The Packers' organizational development machine needs no rehashing. The 53-man roster they took into Sunday's thrashing by the Falcons included just eight players who hadn't spent their entire career in Green Bay, including two specialists, a back-up fullback, and the No. 7 wide receiver on the depth chart. Who knows what that number would have been if not for the six original Packers on injured reserve.

Maybe the best way to put it is this: How much of the Eagles' failure in the draft has been an inability to identify talent capable of playing in the NFL, and how much of it has been their inability to develop and/or deploy that talent in a manner that lets them succeed? I don't know the answer. But as Eric Rowe and two other cornerbacks developed by the Patriots celebrated a trip to the Super Bowl, it was an interesting question to ponder.

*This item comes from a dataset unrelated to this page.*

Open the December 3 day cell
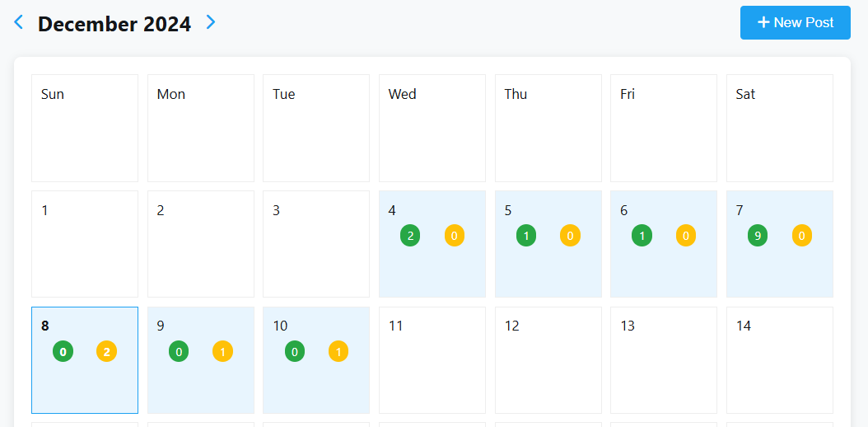This screenshot has width=868, height=427. click(x=316, y=244)
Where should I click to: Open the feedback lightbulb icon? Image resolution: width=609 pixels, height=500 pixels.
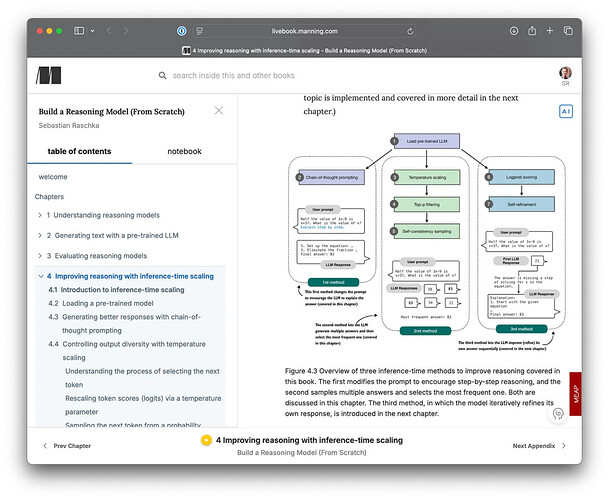pyautogui.click(x=559, y=415)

Lessons Learned From Title Games - PE.com

Sunday was one of the most lopsided Conference Championship days in many years, as home teams Atlanta and New England advanced to Super Bowl LI with convincing victories. Within those games, however, are lessons to be learned.

First, and this needs to be digested, home field does matter in the NFL playoffs. Since the league introduced the seeding element to the postseason in 1975, 31 of the 41 Lombardi Trophy champions have been No. 1 or No. 2 seeds. New England (No. 1 seed) and Atlanta (No. 2 seed) obviously fit that profile. Not since Baltimore (No. 4 seed) in the 2012 season has a seed other than No. 1 or No. 2 even reached the Super Bowl.

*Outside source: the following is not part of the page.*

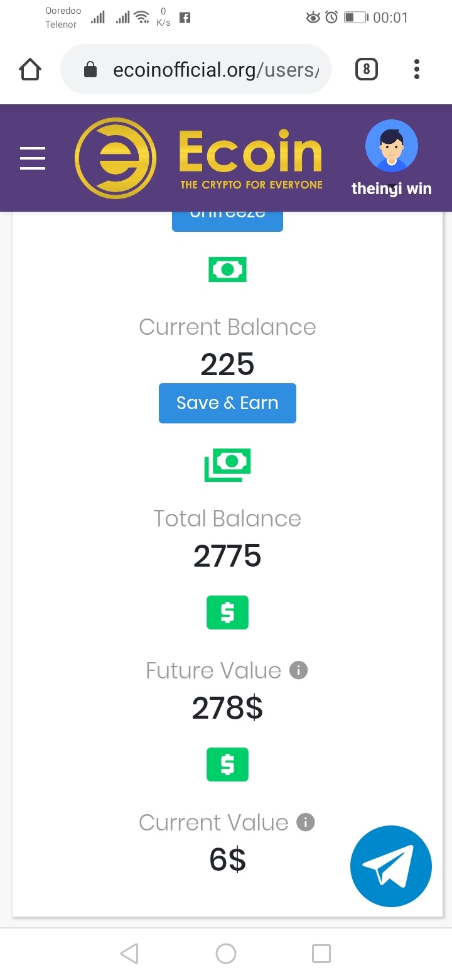
Task: Tap the user avatar picture
Action: 392,146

It's important, then, to win in the regular season, secure the bye week, and have the best possible chance to reach the Super Bowl. Green Bay clearly ran out of gas after beating No. 1 seed Dallas in an emotional, gutsy victory one Sunday earlier. Pittsburgh's pass defense was exposed and the Steelers, without star running back Le'Veon Bell, who sat out much of the game with a groin injury, looked very much like the team the Eagles dismantled in September at Lincoln Financial Field.

Other lessons? There were plenty...

The best quarterback usually wins, right? Both Atlanta's Matt Ryan and New England's Tom Brady were nearly perfect, combining for 776 passing yards and seven touchdown passes. Pure brilliance. It helped that Ryan was not sacked, while Brady was downed only two times among his 44 dropbacks. Offensive line, offensive line, offensive line. For the Eagles, that's good news, because the team feels good about its group up front offensively, with its depth there and a couple of the young prospects developing in the pipeline.